Despite facing the music over the Terra fiasco, Do Kwon seems to be quite optimistic about the future. The CEO of Terraform Labs recently expressed “great confidence” in rebuilding the empire that crashed last month. Notwithstanding the crypto-market’s recent bearish trajectory.
Despite running into trouble with furious investors in loss and multiple government investigations, Do Kwon recently told The Wall Street Journal,
“I have great confidence in our ability to build back even stronger than we once were.”
After the collapse of LUNA and its stablecoin TerraUSD (UST), the blockchain was given a new form in a rebirth proposal supported by 65.5% of votes. Passed in late May, the proposal led the way for a new blockchain called Terra, while the old version was renamed Terra Classic.
In fact, according to Kwon, a multitude of developers are now working to relaunch apps on the new chain.
Trials and tribulations
A full-fledged recovery plan, however, failed to ward off all the problems. The South Korean entrepreneur has been accused of fraud and illegal fundraising by many. Investigations on the same are reportedly being run by the Seoul Southern District Prosecutors’ Office.
A lawsuit was also filed less than a week ago by a Chicago investor who suffered losses in the Terra episodes. The class-action lawsuit accused Kwon and Terraform Labs of selling unregistered securities. The other firms that were indicted in the same include Jump Crypto, Jump Trading and Three Arrows Capital. The lawsuit claimed that the two assets that imploded last month resembled securities and were promoted via misleading information.
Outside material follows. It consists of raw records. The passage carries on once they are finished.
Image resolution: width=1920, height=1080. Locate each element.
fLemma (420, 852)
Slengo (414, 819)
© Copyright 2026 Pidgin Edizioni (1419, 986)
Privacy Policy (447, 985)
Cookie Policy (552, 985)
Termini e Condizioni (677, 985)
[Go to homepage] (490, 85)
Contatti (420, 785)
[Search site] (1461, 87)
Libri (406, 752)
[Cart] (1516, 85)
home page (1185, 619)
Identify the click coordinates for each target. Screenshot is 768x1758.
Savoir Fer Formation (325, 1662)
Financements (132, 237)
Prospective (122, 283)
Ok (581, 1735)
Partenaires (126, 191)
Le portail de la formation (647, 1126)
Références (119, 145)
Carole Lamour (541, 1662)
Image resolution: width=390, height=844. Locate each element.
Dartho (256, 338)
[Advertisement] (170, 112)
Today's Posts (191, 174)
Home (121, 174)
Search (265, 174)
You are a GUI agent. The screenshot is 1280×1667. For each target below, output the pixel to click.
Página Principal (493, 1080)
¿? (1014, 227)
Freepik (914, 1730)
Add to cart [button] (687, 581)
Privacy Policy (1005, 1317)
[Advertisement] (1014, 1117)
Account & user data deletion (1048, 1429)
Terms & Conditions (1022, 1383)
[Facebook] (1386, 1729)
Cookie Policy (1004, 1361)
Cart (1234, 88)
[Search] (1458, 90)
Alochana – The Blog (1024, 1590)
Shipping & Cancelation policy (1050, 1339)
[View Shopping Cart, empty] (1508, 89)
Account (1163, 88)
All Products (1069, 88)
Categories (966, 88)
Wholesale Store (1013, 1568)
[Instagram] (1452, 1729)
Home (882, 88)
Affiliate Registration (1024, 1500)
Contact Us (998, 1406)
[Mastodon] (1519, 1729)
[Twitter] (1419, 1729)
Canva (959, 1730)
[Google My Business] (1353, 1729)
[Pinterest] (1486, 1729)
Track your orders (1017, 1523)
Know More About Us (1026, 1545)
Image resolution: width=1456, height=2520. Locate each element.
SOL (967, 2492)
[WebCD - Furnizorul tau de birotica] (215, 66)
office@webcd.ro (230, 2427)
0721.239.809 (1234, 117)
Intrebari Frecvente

“On top of selling unregistered securities with the Terra Tokens, Defendants made a series of false and misleading statements regarding the largest Terra ecosystem digital assets by market cap, UST and LUNA, in order to induce investors into purchasing these digital assets at inflated rates.”
Terraform Labs tagged the lawsuit as meritless and confirmed that it intends to defend itself. However, that is not all for Kwon and his company. Back in May, law firm LKB & Partners sued him on behalf of investors who lost money in the UST collapse. As there were affected investors inside the firm too, a lawsuit was filed at the Financial Investigation Unit of the Seoul Metropolitan Police Agency.
Recently, the financial crimes unit of Korea also blocked current as well as former Terra developers from leaving the country. According to reports, the travel embargo was placed keeping in mind additional investigative actions such as search, seizures, and subpoenas for the persons involved.
A LUNAtic move
Many in the crypto-community are of the belief that Do Kwon is running a sophisticated scam. Quantum Economics’ Mati Greenspan, for instance, fails to understand how “anybody in their right mind would want to invest in LUNA 2 after watching LUNA 1 blow up so dramatically.”
The new LUNA, which started off at $18.87 on 28 May, is now changing hands at $1.98 as per CoinGecko.
Cory Klippsten, the CEO of cryptocurrency firm Swan Bitcoin, was quoted calling Kwon “a fraudster” in the WSJ article. Rejecting this characterization, Kwon clarified the difference between failing and running a fraud, saying –
“I made confident bets and made confident statements on behalf of UST because I believed in its resilience and its value proposition. I’ve since lost these bets, but my actions 100% match my words. There is a difference between failing and running a fraud.”